Establish the number of lines below that contain the string "arrow". State that number alone.

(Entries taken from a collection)
* * * * *
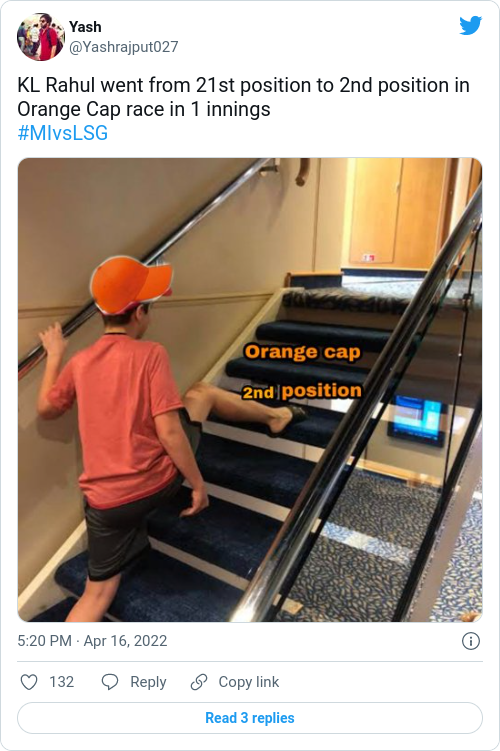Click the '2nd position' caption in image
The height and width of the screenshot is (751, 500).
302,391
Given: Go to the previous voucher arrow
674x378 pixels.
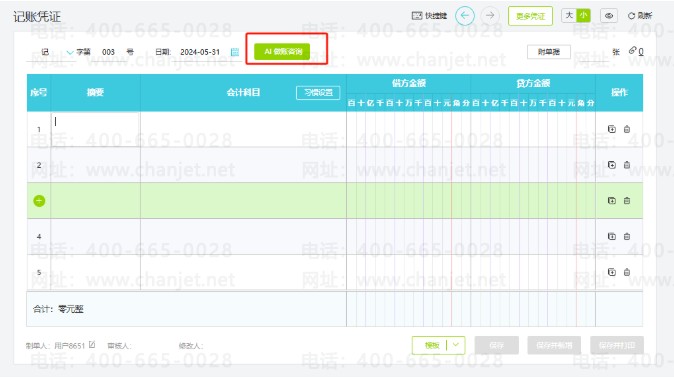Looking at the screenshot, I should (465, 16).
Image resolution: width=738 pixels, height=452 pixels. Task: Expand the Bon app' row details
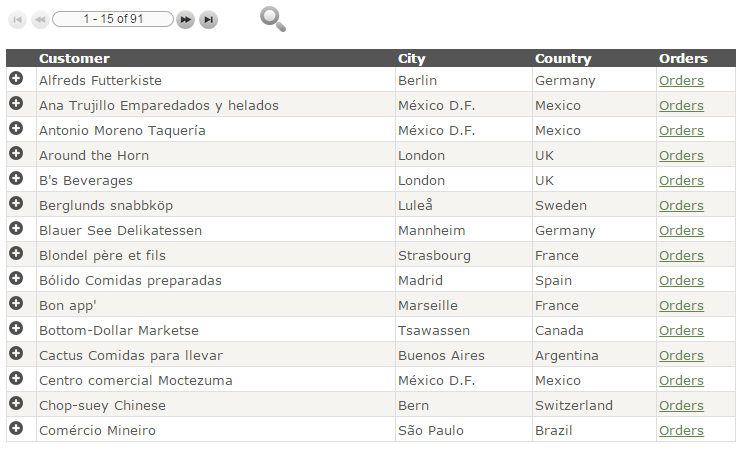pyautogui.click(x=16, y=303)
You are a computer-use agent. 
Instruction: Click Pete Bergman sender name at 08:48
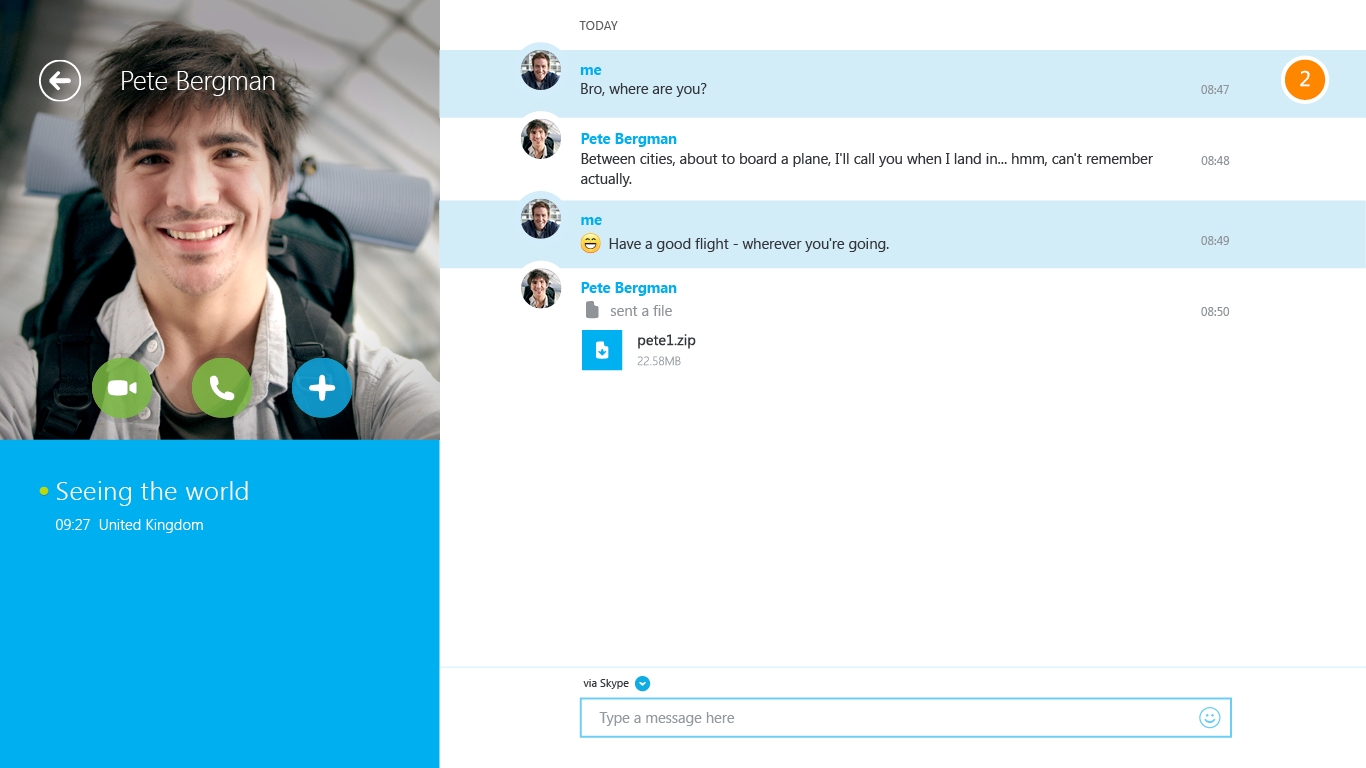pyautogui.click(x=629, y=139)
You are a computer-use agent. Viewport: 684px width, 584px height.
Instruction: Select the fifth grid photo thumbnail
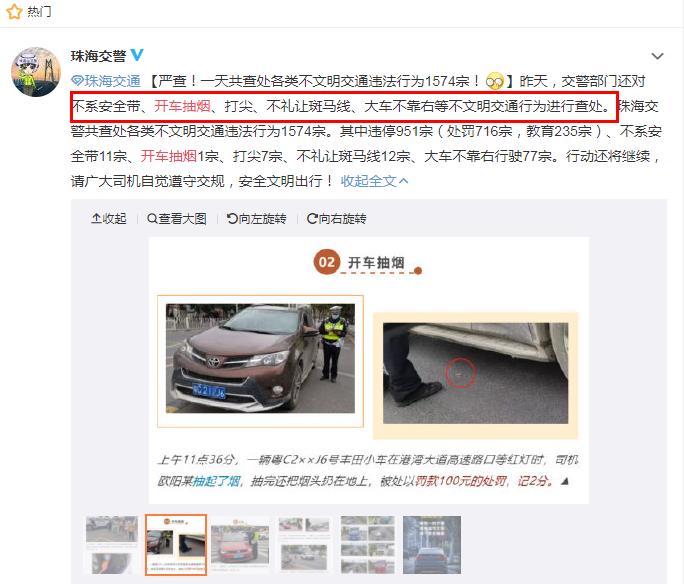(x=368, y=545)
* * * * *
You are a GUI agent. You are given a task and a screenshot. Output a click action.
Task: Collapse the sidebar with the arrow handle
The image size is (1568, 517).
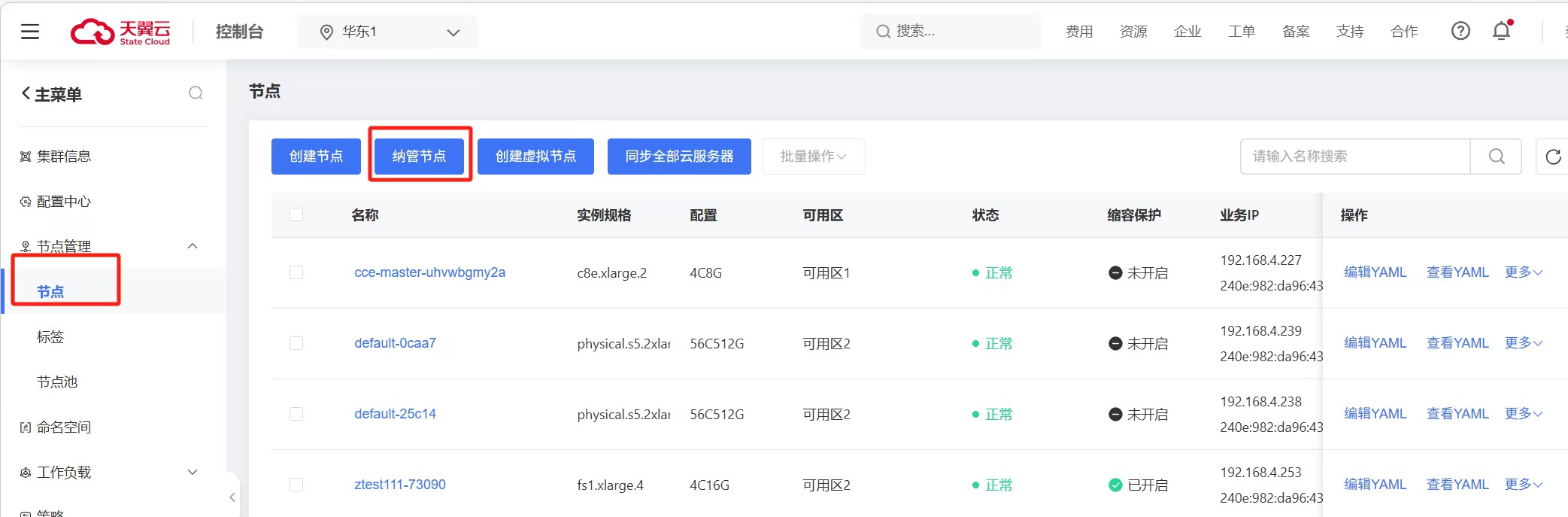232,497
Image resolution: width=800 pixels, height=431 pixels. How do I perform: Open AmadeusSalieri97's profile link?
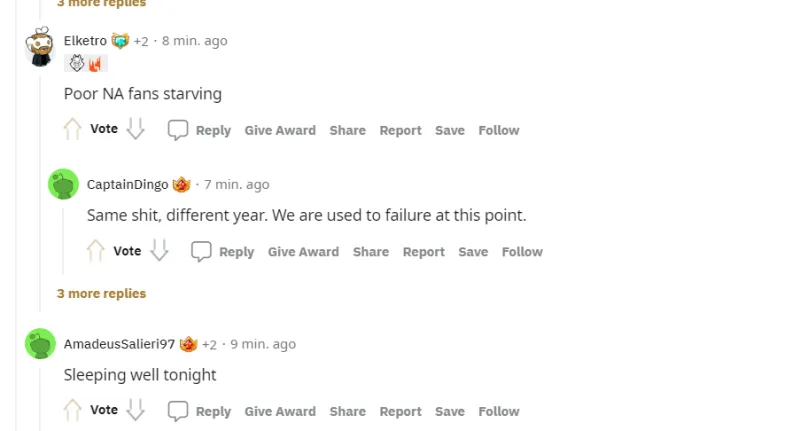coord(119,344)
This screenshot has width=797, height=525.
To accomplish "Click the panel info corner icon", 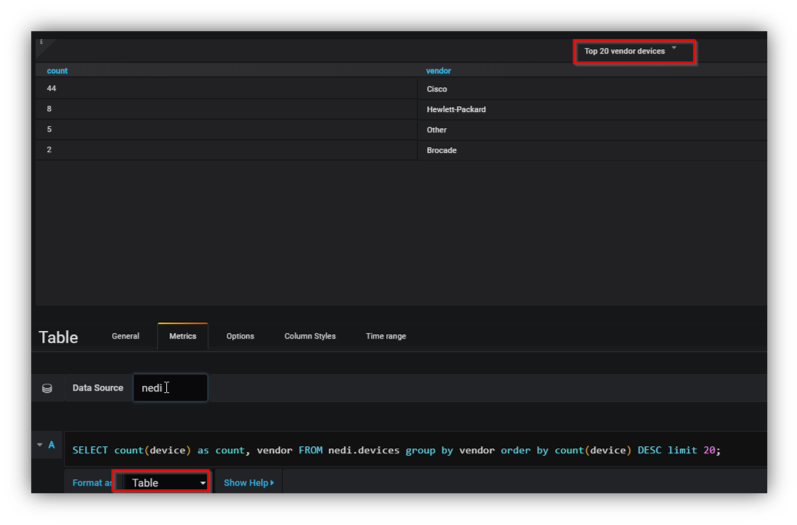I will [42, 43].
* * * * *
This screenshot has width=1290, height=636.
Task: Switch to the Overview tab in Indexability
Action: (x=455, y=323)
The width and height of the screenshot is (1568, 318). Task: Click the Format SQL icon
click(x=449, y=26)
* * * * *
* Result of the exercise
2